The trick is to use an anonymous block instead of a DML statement, and the rest of the examples are still relevant. So, instead of this:
l_sql_stmt := 'update EMPLOYEES e
SET e.salary = e.salary + 10
WHERE manager_id between :start_id and :end_id';
We might have this:
l_sql_stmt := 'BEGIN my_package.some_procedure(:start_id, :end_id); END;';
The rest of the example can be found in the "Chunk by User-Provided SQL" example section
You will still need to tell Oracle the start/end ids for each process(using CREATE_CHUNKS_BY_SQL), I typically store them in a separate lookup table (if pre-defined) or you can provide a SQL query that returns a set of start/end values. For the latter approach, try using NTILE. For example, using 8 chunks:
select min(id) as start_id, max(id) as end_id
from (
select id, ntile(8) over (order by 1) bucket
from some_table
where some_clause...
)
group by bucket
order by bucket;
Hope that helps
Upvotes: 3
Reputation: 7859
I solved the problem using DBMS_SCHEDULER and PIPEs for synchronization/IPC that does not rely on polling and does not need additional tables. It still wakes once per finished job, though.
It's quite some effort, so if some can propose a simpler solution please share it!
--
-- Define stored procedures to be executed by job
--
/** Actual method that should be run in parallel*/
CREATE OR REPLACE PROCEDURE PROC_DELETE_TEST_BONUS(
in_job IN VARCHAR2)
IS
BEGIN
-- Imagine a lot of IF, ELSEIF, ELSE statements here
DELETE FROM TEST_BONUS WHERE JOB=in_job;
END;
/
/** Stored procedure to be run from the job: Uses pipes for job synchronization, executes PROC_DELETE_TEST_BONUS. */
CREATE OR REPLACE PROCEDURE PROC_DELETE_TEST_BONUS_CONCUR(in_pipe_name IN VARCHAR2,
in_job IN VARCHAR2)
IS
flag INTEGER;
BEGIN
-- Execute actual procedure
PROC_DELETE_TEST_BONUS(in_job);
-- Signal completion
-- Use the procedure to put a message in the local buffer.

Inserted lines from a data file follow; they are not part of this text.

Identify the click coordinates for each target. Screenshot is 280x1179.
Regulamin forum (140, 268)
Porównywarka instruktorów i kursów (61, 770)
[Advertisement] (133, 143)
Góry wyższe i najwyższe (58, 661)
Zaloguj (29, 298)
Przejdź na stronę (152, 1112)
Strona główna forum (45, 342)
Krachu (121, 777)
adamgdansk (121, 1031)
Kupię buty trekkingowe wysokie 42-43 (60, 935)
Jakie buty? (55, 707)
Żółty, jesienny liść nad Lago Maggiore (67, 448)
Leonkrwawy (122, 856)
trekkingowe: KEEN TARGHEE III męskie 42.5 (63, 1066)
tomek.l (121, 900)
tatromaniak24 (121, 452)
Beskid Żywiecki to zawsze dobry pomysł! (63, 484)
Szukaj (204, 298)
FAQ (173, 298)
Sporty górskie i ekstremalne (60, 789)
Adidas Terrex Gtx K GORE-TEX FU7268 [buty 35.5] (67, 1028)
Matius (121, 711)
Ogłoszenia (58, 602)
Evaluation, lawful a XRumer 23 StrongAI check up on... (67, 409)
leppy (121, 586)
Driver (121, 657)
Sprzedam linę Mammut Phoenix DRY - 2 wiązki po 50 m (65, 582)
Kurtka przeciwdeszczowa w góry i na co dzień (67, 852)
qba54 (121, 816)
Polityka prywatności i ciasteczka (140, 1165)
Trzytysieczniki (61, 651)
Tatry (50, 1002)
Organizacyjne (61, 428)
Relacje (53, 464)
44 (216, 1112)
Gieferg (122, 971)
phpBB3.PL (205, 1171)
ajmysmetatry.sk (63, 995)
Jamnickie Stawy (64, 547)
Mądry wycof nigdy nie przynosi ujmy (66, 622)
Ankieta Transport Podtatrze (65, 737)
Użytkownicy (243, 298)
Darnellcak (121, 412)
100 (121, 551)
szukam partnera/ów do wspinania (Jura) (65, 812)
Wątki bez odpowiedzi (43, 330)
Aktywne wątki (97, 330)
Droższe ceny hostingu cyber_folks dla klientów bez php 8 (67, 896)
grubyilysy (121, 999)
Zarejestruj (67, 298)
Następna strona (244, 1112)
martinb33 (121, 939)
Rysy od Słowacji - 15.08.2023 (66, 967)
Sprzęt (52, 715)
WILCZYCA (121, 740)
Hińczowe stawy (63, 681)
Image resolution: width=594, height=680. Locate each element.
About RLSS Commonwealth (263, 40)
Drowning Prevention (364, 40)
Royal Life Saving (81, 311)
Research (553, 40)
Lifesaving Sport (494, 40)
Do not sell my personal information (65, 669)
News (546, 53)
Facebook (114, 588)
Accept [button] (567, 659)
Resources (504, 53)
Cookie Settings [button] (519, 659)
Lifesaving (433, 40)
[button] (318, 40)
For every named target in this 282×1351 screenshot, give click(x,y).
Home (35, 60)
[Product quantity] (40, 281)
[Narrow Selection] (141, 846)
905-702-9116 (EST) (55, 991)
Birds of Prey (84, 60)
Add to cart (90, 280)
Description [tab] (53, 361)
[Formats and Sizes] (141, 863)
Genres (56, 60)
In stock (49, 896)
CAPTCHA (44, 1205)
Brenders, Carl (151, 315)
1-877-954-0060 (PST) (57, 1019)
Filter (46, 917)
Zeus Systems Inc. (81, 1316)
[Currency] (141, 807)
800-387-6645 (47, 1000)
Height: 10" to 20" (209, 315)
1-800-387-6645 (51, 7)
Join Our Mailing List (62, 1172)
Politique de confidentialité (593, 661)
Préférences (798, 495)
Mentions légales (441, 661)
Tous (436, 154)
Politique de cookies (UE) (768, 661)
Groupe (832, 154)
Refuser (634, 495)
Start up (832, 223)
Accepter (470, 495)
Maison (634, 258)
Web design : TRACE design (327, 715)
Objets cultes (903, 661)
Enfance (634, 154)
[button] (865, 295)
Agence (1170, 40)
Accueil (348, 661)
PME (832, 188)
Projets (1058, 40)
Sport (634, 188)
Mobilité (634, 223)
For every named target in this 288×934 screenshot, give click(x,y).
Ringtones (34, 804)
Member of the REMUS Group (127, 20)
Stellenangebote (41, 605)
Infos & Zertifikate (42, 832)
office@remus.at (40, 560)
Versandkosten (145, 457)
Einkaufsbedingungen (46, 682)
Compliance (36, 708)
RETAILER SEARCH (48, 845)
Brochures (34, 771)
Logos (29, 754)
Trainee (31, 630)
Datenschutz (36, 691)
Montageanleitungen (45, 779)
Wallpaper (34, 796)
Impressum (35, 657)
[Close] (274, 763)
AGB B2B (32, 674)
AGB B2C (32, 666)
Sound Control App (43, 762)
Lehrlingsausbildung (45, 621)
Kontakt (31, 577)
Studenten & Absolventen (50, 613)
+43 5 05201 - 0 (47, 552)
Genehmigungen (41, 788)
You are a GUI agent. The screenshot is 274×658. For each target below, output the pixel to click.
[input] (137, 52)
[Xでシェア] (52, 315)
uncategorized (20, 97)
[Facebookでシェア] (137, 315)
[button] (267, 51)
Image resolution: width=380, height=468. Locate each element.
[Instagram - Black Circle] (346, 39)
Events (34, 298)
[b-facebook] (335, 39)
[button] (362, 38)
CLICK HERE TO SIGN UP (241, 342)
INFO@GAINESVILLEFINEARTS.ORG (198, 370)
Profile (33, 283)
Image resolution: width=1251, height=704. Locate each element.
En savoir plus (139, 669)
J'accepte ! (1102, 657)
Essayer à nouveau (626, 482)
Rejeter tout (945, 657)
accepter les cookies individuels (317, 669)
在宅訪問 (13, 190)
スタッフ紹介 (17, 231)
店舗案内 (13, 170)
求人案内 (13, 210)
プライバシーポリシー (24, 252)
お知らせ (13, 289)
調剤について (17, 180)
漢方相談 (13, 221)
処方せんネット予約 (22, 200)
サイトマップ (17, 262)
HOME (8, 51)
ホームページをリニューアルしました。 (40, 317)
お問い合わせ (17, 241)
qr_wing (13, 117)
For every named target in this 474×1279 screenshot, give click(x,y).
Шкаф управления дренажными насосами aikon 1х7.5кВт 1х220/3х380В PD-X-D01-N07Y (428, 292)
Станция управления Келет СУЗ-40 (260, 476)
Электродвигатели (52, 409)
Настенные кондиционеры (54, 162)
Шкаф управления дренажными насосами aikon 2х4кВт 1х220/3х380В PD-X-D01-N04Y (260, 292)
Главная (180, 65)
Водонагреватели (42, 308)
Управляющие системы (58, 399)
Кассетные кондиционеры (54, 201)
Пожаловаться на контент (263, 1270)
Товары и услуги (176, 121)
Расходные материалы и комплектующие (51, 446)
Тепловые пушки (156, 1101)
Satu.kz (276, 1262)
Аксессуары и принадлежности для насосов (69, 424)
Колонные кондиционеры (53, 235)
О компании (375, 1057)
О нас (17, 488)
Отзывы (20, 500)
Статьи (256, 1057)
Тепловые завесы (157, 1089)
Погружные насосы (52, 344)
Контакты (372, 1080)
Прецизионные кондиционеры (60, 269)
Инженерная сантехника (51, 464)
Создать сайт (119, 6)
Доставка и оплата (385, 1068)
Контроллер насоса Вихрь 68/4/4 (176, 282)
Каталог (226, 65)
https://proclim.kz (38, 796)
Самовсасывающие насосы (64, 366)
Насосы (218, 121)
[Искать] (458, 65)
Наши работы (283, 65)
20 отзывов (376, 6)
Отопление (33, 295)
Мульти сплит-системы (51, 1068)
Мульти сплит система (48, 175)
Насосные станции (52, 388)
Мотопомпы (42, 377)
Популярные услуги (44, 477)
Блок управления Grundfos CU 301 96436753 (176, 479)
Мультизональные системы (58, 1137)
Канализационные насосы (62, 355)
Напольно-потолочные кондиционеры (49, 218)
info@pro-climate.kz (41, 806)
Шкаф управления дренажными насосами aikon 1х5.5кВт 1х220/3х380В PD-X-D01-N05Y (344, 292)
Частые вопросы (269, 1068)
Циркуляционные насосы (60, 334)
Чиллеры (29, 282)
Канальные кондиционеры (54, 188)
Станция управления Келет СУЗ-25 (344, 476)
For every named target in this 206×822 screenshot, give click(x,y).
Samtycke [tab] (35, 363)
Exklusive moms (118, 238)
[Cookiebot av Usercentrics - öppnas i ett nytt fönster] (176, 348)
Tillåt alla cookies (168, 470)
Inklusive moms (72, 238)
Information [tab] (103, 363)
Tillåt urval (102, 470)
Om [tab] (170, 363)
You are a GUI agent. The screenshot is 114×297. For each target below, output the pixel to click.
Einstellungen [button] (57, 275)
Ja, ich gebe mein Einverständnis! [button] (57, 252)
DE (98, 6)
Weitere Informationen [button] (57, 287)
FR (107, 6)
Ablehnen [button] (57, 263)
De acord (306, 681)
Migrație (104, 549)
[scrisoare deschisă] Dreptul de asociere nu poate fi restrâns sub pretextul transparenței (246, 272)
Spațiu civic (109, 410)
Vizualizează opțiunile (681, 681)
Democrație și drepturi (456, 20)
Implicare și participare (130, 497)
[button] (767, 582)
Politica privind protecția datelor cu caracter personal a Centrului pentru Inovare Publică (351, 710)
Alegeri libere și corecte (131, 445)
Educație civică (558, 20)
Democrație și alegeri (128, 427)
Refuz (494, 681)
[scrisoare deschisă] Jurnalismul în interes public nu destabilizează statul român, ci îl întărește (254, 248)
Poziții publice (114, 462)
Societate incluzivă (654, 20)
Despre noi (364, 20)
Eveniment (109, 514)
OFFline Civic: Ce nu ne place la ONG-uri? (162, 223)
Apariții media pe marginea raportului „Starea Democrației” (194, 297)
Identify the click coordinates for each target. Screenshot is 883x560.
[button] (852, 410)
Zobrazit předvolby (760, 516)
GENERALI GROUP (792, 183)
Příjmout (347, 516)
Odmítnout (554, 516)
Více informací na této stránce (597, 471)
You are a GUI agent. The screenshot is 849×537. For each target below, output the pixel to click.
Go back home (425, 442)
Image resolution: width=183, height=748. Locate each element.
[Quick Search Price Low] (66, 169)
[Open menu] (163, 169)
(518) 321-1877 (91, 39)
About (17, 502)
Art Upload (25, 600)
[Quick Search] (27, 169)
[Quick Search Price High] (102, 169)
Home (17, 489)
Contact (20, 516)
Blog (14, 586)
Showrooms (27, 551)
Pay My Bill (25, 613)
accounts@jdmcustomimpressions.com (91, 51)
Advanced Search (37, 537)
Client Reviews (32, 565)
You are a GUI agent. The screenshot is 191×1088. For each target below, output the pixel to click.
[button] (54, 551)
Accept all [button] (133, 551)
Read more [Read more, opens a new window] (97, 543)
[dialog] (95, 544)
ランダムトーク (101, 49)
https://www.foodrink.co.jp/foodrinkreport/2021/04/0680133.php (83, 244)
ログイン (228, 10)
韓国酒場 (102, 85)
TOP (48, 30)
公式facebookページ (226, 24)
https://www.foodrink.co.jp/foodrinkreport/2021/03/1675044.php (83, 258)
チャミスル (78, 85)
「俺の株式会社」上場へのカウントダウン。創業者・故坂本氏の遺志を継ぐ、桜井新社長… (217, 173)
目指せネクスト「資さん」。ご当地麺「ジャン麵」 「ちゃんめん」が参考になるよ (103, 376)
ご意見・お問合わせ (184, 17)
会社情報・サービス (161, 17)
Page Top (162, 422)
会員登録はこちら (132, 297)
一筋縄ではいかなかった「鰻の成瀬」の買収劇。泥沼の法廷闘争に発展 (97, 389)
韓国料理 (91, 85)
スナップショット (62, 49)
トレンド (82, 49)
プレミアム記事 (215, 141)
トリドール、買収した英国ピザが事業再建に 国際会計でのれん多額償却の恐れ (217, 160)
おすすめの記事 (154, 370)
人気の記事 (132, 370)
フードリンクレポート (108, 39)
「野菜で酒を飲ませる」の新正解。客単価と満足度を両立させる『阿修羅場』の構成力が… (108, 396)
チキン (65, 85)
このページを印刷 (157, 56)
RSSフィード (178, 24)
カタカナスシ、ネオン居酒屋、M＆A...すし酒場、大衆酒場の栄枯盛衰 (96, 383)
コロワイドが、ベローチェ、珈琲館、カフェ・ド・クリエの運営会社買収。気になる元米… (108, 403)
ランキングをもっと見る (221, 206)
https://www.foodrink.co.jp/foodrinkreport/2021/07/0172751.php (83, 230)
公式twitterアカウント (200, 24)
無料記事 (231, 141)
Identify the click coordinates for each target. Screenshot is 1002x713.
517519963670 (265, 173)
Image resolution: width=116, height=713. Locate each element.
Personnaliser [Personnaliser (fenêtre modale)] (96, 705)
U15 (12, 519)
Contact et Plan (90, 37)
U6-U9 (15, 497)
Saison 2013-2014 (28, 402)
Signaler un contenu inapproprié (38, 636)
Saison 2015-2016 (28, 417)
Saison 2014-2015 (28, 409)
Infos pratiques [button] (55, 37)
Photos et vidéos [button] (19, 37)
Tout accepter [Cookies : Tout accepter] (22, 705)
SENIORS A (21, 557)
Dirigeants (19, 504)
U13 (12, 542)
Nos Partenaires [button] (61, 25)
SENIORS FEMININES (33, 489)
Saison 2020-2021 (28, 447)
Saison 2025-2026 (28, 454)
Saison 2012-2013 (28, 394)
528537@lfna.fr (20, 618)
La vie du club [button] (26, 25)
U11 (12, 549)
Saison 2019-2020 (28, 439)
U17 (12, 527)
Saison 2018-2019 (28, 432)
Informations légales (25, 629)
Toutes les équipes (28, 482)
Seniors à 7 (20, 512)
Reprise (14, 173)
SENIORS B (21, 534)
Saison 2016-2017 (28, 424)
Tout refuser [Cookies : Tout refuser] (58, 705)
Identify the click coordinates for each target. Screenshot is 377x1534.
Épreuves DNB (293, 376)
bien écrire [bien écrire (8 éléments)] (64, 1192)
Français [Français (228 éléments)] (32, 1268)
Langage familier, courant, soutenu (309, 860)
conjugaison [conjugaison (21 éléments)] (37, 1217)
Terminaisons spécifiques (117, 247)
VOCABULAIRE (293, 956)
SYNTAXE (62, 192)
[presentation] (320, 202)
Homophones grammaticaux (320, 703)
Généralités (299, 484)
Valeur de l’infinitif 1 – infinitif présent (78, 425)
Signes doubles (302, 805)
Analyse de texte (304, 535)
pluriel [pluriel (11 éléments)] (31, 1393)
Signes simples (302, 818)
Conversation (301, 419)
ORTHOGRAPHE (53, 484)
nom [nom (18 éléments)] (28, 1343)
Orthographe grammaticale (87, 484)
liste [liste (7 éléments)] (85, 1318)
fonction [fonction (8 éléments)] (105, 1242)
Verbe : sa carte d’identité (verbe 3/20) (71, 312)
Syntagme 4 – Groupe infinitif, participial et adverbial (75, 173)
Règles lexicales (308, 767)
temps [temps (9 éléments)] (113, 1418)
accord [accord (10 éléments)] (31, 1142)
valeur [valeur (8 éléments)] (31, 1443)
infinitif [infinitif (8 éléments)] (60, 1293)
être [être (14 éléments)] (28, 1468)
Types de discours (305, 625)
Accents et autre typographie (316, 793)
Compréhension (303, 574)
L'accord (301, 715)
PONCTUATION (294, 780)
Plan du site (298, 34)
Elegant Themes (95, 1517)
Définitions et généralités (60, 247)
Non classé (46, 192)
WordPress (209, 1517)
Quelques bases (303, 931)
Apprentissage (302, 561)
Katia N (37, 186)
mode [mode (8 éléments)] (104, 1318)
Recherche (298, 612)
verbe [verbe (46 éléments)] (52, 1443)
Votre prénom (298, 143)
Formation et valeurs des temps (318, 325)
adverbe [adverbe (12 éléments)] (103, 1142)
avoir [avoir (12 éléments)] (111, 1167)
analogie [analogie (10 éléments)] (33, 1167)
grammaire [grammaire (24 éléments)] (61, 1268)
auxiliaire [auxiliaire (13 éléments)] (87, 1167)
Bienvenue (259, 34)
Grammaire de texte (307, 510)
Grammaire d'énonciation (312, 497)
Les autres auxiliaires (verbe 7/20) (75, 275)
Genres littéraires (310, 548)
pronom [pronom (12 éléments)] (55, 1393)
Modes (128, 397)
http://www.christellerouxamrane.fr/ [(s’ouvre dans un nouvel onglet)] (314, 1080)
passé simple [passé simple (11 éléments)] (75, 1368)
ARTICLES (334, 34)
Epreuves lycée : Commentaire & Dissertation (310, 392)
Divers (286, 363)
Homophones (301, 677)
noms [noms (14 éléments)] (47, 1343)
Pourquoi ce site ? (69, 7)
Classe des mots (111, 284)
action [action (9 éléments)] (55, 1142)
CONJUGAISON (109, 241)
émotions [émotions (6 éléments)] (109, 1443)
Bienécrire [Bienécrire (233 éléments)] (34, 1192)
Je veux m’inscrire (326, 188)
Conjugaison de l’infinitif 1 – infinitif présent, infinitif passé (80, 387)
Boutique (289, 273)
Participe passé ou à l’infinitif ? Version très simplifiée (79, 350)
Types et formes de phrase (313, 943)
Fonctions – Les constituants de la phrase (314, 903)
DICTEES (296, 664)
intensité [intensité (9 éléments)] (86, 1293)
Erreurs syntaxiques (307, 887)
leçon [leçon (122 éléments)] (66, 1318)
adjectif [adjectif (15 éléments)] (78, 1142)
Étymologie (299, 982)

DBMS_PIPE.PACK_MESSAGE(SYSDATE ||': Success ' ||in_job);
-- Send message, success is a zero return value.
flag := DBMS_PIPE.SEND_MESSAGE(in_pipe_name);
EXCEPTION
WHEN OTHERS THEN
-- Signal completion
-- Use the procedure to put a message in the local buffer.
DBMS_PIPE.PACK_MESSAGE(SYSDATE ||':Failed ' || in_job);
-- Send message, success is a zero return value.
flag := DBMS_PIPE.SEND_MESSAGE(in_pipe_name);
RAISE;
END;
/
--
-- Run Jobs
--
DECLARE
timestart NUMBER;
duration_insert NUMBER;
jobs_amount NUMBER := 0;
retval INTEGER;
message VARCHAR2(4000);
rows_amount NUMBER;
/** Create and define a program that calls PROG_DELETE_TEST_BONUS_CONCUR to be run as job. */
PROCEDURE create_prog_delete_test_bonus
IS
BEGIN
-- define new in each run in order to ease development. TODO Once it works, no need to redefine for each run!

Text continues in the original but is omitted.